Remember that the servlet-mapping elements have to appear after all of the servlet elements in the servlet 2.3 deployment descriptor.

Only exact matches to the URL pattern will work. If a user requests /cookieservlet/ (note the final forward slash) instead of /cookieservlet, she receives an HTTP error code instead of the servlet-generated page she was expecting.


You can use a wildcard character (*) to extend your mapping pattern. The mappings in Example 3-3 invoke the CookieServlet for all of the URLs that begin with /cookie/, and then optionally include any names after the forward slash. For example, CookieServlet can be invoked with a URL of http://www.mysite.org/cookbook/cookie/you using this descriptor. This is because the url-pattern matches any HTTP requests ending with the "/cookie/" string.

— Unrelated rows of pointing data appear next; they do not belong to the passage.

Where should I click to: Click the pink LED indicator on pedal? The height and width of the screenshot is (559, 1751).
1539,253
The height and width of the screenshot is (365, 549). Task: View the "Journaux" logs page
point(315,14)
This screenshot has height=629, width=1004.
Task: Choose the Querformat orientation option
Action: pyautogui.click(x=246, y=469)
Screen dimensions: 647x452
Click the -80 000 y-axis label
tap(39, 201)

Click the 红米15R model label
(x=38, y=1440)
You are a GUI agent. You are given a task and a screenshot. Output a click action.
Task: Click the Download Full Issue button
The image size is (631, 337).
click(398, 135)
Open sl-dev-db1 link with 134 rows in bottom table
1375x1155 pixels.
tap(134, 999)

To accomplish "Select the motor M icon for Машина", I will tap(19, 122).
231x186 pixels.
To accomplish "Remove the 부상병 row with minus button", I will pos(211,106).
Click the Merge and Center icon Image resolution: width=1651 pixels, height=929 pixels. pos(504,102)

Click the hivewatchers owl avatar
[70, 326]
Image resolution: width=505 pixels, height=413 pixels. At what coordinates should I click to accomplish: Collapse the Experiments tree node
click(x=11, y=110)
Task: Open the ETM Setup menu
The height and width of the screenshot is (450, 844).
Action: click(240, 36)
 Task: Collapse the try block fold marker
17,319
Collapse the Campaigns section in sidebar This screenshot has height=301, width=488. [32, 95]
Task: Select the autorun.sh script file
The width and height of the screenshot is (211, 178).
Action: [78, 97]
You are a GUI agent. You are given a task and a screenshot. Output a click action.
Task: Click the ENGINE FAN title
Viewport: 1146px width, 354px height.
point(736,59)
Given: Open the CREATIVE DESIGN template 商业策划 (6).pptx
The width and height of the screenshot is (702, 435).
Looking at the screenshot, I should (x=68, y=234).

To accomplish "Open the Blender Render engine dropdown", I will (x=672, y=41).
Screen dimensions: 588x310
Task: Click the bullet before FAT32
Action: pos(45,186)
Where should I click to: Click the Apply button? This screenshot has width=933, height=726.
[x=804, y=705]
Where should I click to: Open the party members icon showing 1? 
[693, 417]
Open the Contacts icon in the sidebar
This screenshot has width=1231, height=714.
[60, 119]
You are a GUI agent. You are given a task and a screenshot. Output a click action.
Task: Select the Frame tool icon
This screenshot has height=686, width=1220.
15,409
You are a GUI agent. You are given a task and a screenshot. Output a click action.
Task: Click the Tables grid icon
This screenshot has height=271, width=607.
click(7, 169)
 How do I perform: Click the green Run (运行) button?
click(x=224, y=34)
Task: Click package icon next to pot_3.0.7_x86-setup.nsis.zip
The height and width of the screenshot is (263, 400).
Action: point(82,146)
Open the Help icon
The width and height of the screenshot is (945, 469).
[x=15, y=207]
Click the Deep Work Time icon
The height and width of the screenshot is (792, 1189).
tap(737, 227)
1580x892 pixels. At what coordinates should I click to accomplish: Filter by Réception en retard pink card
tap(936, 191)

Example 3-3. Using an asterisk in the URL pattern
<?xml version="1.0" encoding="ISO-8859-1"?>
<!DOCTYPE web-app
    PUBLIC "-//Sun Microsystems, Inc.//DTD Web Application 2.3//EN"
           "http://java.sun.com/dtd/web-application_2_3.dtd"
>
<servlet>
  <servlet-name>CookieServlet</servlet-name>
  <servlet-class>com.jspservletcookbook.CookieServlet</servlet-class>
</servlet>

<servlet-mapping>
  <servlet-name>CookieServlet</servlet-name>
  <url-pattern>/cookie/*</url-pattern>
</servlet-mapping>

You cannot use the asterisk character as a wildcard symbol inside the servlet-name element. The asterisk can be used only as a wildcard symbol in the url-pattern element (as in <url-pattern>/cookie/*</url-pattern>), or in patterns that point to all files with a certain extension or suffix (as in <url-pattern>*.jsp</url-pattern>). The latter pattern is called an extension mapping.


See Also

Chapter 1 on web.xml; Recipe 3.1; Recipe 3.3-Recipe 3.8; Chapter 11 of the Servlet v2.3 and 2.4 specifications on mapping requests to servlets.